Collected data
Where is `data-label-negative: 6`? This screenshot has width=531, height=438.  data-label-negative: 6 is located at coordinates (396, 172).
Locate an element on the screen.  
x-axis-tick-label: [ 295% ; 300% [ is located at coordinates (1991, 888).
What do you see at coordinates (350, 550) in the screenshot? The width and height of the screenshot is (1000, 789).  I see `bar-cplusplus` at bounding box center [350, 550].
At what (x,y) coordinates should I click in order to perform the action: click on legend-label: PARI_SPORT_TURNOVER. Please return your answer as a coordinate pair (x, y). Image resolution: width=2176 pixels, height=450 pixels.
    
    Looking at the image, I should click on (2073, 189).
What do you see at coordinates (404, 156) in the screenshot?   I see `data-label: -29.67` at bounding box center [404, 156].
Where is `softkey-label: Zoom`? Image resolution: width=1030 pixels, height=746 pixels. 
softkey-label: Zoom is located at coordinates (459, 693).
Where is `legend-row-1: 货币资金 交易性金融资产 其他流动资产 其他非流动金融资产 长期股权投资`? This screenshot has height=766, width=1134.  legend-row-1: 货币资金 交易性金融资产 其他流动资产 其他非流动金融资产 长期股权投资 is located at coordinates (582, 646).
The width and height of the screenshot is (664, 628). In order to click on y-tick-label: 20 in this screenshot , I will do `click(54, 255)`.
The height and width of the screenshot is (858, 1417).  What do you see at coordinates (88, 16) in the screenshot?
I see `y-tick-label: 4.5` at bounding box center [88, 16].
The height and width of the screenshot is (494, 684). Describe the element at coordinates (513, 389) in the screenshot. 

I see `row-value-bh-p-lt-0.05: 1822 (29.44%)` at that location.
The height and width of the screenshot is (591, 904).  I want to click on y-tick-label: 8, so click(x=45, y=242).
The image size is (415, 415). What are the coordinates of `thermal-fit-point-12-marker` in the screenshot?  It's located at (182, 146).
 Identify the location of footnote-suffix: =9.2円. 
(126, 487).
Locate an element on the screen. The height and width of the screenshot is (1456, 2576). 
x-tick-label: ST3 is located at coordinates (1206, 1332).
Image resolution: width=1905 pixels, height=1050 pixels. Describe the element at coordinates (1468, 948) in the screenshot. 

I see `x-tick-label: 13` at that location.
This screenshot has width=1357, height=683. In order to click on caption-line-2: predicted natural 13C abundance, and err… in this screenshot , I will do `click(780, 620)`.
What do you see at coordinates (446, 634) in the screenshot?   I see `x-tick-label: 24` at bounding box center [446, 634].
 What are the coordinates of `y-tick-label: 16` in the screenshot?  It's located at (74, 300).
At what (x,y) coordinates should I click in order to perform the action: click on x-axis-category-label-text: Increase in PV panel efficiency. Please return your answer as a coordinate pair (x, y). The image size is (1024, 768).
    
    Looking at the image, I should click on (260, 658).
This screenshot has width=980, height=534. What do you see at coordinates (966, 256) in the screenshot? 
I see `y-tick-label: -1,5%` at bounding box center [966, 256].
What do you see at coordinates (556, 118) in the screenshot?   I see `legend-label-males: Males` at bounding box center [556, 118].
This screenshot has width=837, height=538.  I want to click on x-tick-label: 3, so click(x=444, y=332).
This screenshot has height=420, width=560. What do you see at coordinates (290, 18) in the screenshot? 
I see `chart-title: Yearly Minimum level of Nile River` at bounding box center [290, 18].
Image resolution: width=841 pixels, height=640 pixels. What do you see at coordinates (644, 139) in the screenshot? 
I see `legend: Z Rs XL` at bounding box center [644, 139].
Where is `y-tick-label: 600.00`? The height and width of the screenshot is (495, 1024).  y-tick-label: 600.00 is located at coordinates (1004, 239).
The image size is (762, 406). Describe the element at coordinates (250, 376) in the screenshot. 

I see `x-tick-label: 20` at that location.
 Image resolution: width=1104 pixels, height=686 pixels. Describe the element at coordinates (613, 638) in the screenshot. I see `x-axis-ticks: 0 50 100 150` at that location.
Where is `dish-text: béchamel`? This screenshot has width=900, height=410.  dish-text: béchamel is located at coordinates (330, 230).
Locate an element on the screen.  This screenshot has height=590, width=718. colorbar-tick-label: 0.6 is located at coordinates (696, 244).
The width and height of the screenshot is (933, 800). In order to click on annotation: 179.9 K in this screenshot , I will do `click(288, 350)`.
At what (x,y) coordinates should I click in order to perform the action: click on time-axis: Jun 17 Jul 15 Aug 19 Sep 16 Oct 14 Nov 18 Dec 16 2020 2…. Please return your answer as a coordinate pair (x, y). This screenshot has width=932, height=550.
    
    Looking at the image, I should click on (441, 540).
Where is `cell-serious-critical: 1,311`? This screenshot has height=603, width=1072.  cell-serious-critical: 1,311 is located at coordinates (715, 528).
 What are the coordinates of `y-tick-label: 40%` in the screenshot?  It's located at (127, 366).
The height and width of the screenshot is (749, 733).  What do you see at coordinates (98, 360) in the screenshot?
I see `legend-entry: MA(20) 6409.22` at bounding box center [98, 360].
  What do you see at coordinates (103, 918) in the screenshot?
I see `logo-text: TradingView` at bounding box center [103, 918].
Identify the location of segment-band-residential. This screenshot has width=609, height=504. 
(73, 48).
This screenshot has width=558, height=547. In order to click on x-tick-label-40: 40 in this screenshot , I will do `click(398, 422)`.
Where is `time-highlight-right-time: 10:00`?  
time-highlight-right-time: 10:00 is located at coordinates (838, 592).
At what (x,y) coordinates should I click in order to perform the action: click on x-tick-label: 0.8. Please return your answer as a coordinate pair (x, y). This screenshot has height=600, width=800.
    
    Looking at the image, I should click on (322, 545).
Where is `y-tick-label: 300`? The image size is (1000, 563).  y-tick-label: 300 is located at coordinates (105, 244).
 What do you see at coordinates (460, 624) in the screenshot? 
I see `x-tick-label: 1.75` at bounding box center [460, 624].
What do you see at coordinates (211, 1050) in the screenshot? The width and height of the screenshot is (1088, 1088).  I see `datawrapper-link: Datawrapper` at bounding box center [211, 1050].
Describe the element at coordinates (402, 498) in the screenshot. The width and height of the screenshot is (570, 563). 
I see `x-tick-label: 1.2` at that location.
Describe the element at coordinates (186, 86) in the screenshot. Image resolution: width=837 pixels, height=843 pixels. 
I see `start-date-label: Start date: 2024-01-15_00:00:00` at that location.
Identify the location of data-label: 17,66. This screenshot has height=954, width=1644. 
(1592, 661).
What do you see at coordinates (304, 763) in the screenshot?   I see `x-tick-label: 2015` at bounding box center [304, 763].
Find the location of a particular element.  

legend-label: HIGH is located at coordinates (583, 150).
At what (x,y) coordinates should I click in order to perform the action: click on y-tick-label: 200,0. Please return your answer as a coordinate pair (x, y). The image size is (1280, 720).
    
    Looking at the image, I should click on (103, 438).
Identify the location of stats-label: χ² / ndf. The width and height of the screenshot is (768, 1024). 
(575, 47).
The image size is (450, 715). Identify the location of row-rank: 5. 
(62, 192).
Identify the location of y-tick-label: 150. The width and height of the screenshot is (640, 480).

_TASK REQUIREMENTS_
Copy the lines of the listing above without any changes, beginning at the line that contains "What do you see at coordinates (556, 118)" and ending at the line that contains "center [98, 360].", both included.

_TASK SOLUTION_
What do you see at coordinates (556, 118) in the screenshot?   I see `legend-label-males: Males` at bounding box center [556, 118].
This screenshot has width=837, height=538.  I want to click on x-tick-label: 3, so click(x=444, y=332).
This screenshot has height=420, width=560. What do you see at coordinates (290, 18) in the screenshot? 
I see `chart-title: Yearly Minimum level of Nile River` at bounding box center [290, 18].
Image resolution: width=841 pixels, height=640 pixels. What do you see at coordinates (644, 139) in the screenshot? 
I see `legend: Z Rs XL` at bounding box center [644, 139].
Where is `y-tick-label: 600.00`? The height and width of the screenshot is (495, 1024).  y-tick-label: 600.00 is located at coordinates (1004, 239).
The image size is (762, 406). Describe the element at coordinates (250, 376) in the screenshot. 

I see `x-tick-label: 20` at that location.
 Image resolution: width=1104 pixels, height=686 pixels. Describe the element at coordinates (613, 638) in the screenshot. I see `x-axis-ticks: 0 50 100 150` at that location.
Where is `dish-text: béchamel`? This screenshot has width=900, height=410.  dish-text: béchamel is located at coordinates (330, 230).
Locate an element on the screen.  This screenshot has height=590, width=718. colorbar-tick-label: 0.6 is located at coordinates (696, 244).
The width and height of the screenshot is (933, 800). In order to click on annotation: 179.9 K in this screenshot , I will do `click(288, 350)`.
At what (x,y) coordinates should I click in order to perform the action: click on time-axis: Jun 17 Jul 15 Aug 19 Sep 16 Oct 14 Nov 18 Dec 16 2020 2…. Please return your answer as a coordinate pair (x, y). This screenshot has width=932, height=550.
    
    Looking at the image, I should click on (441, 540).
Where is `cell-serious-critical: 1,311`? This screenshot has height=603, width=1072.  cell-serious-critical: 1,311 is located at coordinates (715, 528).
 What are the coordinates of `y-tick-label: 40%` in the screenshot?  It's located at (127, 366).
The height and width of the screenshot is (749, 733).  What do you see at coordinates (98, 360) in the screenshot?
I see `legend-entry: MA(20) 6409.22` at bounding box center [98, 360].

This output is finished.